-- Goal --
Copy word for word the part of the items that runs from their start through the line containing "Action: [80, 57]", including that line.

** START OF Given information **

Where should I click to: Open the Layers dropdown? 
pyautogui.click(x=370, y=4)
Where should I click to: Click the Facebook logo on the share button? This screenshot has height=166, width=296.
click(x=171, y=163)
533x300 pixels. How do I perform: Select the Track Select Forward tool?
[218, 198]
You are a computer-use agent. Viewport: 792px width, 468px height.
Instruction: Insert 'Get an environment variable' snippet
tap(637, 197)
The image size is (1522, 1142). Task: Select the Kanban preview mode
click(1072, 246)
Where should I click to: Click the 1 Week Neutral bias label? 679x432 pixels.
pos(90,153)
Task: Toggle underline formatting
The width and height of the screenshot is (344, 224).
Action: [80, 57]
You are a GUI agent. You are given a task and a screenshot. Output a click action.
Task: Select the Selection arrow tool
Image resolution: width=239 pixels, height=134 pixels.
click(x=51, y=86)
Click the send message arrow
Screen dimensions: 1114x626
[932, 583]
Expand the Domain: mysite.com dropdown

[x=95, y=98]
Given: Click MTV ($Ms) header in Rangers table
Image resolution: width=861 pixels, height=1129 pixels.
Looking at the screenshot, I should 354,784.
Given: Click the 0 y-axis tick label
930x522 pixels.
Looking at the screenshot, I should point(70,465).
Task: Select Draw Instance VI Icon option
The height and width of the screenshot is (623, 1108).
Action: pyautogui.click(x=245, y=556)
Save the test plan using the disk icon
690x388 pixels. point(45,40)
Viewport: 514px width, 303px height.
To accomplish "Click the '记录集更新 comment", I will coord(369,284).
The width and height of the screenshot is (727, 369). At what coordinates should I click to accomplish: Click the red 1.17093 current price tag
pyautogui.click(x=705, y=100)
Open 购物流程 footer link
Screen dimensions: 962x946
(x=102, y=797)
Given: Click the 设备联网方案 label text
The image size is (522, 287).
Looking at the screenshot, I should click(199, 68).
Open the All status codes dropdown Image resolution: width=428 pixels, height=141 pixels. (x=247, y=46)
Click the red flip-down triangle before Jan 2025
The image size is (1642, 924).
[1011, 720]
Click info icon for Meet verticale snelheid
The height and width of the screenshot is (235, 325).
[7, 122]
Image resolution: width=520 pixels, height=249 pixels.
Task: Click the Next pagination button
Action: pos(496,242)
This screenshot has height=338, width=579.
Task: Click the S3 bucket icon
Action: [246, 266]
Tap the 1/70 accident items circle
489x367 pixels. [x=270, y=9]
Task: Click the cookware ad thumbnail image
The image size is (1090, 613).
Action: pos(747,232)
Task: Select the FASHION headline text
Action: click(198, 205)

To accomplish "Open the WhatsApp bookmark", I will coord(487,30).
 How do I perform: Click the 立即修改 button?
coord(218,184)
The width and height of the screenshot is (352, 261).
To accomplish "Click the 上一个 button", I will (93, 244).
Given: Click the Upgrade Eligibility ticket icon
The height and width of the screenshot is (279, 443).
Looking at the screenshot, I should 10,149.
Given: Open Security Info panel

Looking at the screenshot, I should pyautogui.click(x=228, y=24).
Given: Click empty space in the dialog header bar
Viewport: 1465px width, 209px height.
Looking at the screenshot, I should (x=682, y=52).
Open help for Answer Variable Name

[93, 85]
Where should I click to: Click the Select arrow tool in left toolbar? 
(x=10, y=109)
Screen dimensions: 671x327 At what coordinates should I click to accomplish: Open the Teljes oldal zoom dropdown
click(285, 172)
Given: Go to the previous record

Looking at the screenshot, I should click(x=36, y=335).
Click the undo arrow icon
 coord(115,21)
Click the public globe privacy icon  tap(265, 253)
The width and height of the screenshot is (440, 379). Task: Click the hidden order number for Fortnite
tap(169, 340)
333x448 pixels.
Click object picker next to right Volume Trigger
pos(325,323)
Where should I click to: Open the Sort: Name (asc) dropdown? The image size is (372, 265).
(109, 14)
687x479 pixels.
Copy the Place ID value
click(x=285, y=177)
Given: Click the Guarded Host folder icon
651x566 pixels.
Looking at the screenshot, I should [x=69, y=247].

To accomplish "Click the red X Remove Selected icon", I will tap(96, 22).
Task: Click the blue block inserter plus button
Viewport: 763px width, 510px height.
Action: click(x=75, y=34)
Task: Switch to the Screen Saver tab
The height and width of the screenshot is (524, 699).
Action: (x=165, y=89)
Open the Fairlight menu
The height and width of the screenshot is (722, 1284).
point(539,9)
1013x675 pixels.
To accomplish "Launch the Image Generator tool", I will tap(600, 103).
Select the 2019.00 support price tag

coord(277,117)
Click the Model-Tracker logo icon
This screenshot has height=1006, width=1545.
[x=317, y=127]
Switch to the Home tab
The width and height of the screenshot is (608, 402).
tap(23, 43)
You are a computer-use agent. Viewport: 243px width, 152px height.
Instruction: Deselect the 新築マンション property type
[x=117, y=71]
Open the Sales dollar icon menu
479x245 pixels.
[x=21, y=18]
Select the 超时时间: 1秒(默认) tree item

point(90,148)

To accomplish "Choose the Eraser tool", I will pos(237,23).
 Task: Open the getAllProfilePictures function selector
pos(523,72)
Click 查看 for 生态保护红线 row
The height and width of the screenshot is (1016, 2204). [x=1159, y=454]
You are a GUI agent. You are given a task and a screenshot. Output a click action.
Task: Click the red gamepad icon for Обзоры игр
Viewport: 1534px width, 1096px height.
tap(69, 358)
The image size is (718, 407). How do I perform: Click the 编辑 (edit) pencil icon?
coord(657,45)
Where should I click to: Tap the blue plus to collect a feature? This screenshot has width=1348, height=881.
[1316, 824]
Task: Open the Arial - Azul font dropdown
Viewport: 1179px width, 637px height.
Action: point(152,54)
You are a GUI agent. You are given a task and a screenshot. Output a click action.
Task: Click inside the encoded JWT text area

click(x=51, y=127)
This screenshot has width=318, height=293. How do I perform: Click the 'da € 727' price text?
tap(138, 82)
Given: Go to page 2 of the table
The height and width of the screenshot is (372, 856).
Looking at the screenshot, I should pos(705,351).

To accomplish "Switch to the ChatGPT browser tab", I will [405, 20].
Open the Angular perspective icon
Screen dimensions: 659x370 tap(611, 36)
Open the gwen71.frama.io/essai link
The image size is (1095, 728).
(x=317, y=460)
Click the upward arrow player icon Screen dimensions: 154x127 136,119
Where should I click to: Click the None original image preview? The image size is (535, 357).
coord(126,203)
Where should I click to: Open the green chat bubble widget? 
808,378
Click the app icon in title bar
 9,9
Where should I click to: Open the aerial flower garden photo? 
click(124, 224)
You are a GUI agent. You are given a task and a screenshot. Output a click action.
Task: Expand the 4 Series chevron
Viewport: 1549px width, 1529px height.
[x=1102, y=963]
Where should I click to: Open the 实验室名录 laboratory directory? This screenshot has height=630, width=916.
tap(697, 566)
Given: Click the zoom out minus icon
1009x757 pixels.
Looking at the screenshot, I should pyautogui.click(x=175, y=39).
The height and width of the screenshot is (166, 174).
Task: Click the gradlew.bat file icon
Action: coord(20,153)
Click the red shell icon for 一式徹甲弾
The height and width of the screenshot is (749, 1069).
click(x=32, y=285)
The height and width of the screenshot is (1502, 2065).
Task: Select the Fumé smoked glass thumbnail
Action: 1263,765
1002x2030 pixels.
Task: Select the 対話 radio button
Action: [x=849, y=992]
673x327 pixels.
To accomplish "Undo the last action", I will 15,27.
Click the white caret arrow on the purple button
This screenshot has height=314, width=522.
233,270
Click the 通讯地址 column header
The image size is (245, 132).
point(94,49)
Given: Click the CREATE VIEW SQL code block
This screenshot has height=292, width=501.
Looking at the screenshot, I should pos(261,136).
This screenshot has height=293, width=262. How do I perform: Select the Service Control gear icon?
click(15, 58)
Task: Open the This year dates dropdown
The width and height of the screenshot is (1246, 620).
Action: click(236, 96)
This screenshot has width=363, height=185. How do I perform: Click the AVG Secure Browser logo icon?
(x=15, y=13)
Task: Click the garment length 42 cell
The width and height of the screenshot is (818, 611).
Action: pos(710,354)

** END OF Given information **

-- Response to this task --
Where should I click to: Open the Layers dropdown? 
pyautogui.click(x=370, y=4)
Where should I click to: Click the Facebook logo on the share button? This screenshot has height=166, width=296.
click(x=171, y=163)
533x300 pixels. How do I perform: Select the Track Select Forward tool?
[218, 198]
You are a computer-use agent. Viewport: 792px width, 468px height.
Instruction: Insert 'Get an environment variable' snippet
tap(637, 197)
The image size is (1522, 1142). Task: Select the Kanban preview mode
click(1072, 246)
Where should I click to: Click the 1 Week Neutral bias label? 679x432 pixels.
pos(90,153)
Task: Toggle underline formatting
The width and height of the screenshot is (344, 224).
Action: [80, 57]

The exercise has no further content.